Normally, I would have cooked something else for the rest of the family. But, I was too tried, having left the house shortly after 9:00 am for an extended birthday party that involved building a bear, then food and play, then swimming; grocery shopping; and a trip to the dry cleaners.

I left it to Hubby to figure out what he and Dem Kids would eat. Wonderful man that he is, he pulled together some fries and nuggets, while I sat guilt-free on the couch with my little feast.

Sometimes, it’s ok to ignore people, the ones we love as well as others. I had practice last weekend too.

The longtime Dharma for Kids teacher at our Buddhist center left because her husband’s job relocated them to another country. Good for them, not so good for us. Now, parents are taking turns teaching each Sunday. My first turn was last Sunday. My luck, there was an 11-year old smart alec visiting for the first time. He was unhappy with his mom for leaving him with “the babies.” And, he didn’t try to hide it at all. I actually felt a little bad for him, until he started interrupting my story-reading every 90 seconds with questions that he thought were so clever but not.

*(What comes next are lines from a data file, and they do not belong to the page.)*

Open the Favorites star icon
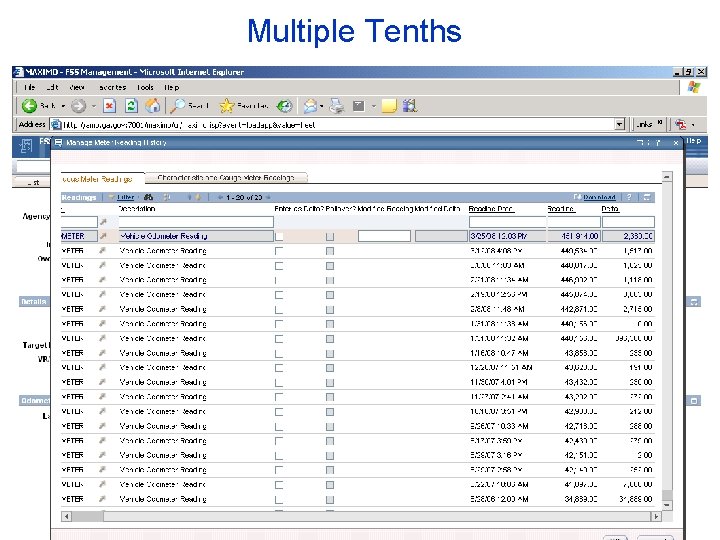 [x=227, y=106]
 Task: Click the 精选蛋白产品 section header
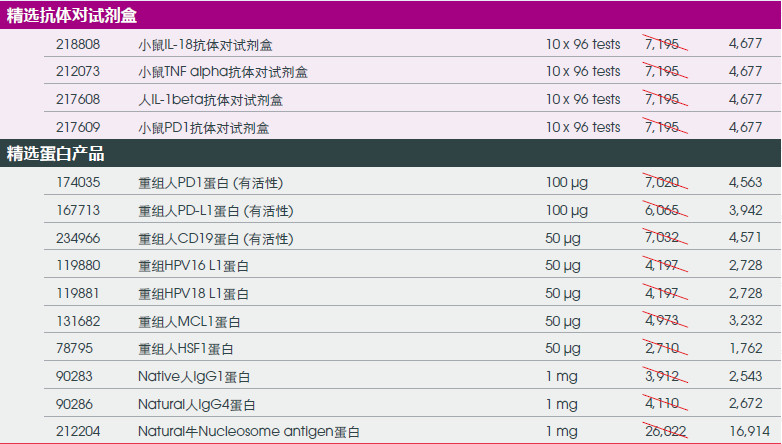click(x=56, y=154)
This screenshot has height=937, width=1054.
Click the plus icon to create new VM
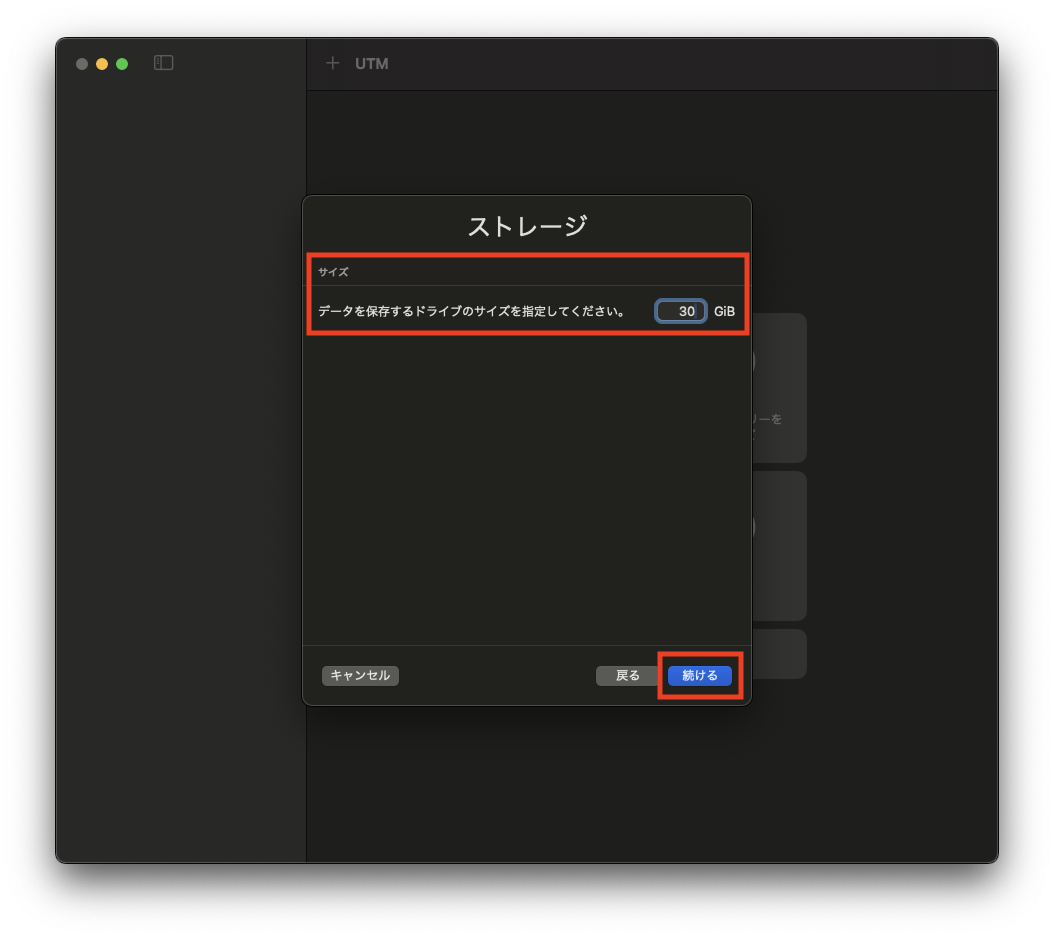pyautogui.click(x=332, y=63)
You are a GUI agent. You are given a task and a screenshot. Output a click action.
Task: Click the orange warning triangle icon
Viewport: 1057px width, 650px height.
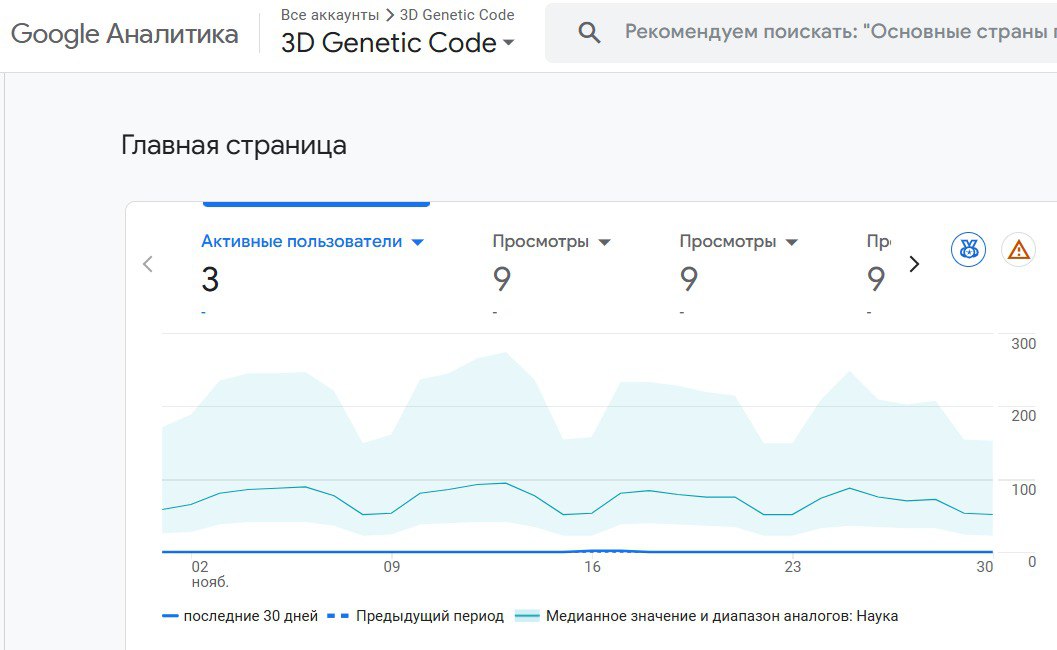(x=1019, y=249)
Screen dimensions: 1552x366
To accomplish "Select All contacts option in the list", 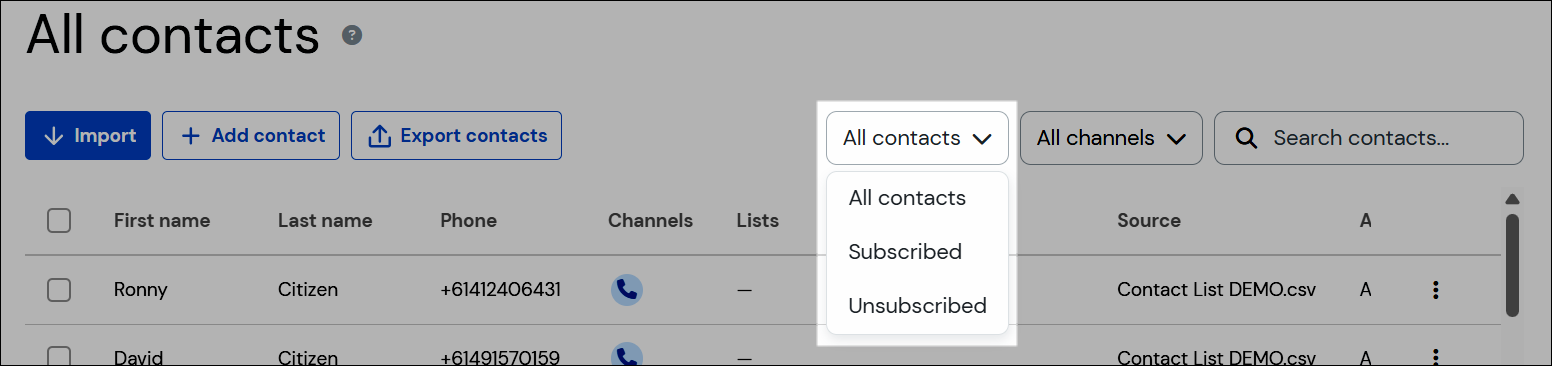I will tap(907, 198).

One of his questions was “If Buddha could see into the future, why didn’t he create a cure for cancer and HIV?” A better question would be “Why didn’t Buddha prevent cancer and HIV?” The other kids asked questions out of genuine curiosity or shared thoughts related to the story. That’s wonderful and welcome. I admit that I pretended not to see Smart Alec’s hand once, maybe twice. Let him drill his mom at home; it wasn’t my fault she made him come. By the way, this is further evidence that I could never be a teacher. But, otherwise it was a lovely class.

You can’t make everyone happy all the time. So, why not make yourself happy at least some of the time?